-- START OF SUPPLIED DATA --

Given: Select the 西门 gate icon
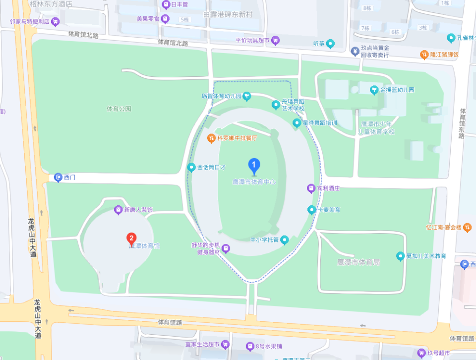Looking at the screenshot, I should coord(58,177).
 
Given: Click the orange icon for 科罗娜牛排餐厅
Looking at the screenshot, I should coord(211,138).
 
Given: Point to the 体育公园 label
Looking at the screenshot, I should coord(119,108).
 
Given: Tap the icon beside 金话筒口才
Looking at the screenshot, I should coord(191,167).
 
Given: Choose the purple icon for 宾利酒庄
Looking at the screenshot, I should coord(311,188).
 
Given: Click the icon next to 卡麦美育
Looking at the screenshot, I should coord(311,210).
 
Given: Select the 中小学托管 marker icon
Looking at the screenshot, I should coord(285,240).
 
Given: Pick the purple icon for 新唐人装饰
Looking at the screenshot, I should coord(119,210).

-- END OF SUPPLIED DATA --

▶ WHAT IS BEING ASKED
Copy the records above word for word, leaving out the picture.

▶ PROBLEM SOLUTION
Given: Select the 西门 gate icon
Looking at the screenshot, I should coord(58,177).
 
Given: Click the orange icon for 科罗娜牛排餐厅
Looking at the screenshot, I should coord(211,138).
 
Given: Point to the 体育公园 label
Looking at the screenshot, I should coord(119,108).
 
Given: Tap the icon beside 金话筒口才
Looking at the screenshot, I should coord(191,167).
 
Given: Choose the purple icon for 宾利酒庄
Looking at the screenshot, I should coord(311,188).
 
Given: Click the icon next to 卡麦美育
Looking at the screenshot, I should coord(311,210).
 
Given: Select the 中小学托管 marker icon
Looking at the screenshot, I should coord(285,240).
 
Given: Pick the purple icon for 新唐人装饰
Looking at the screenshot, I should coord(119,210).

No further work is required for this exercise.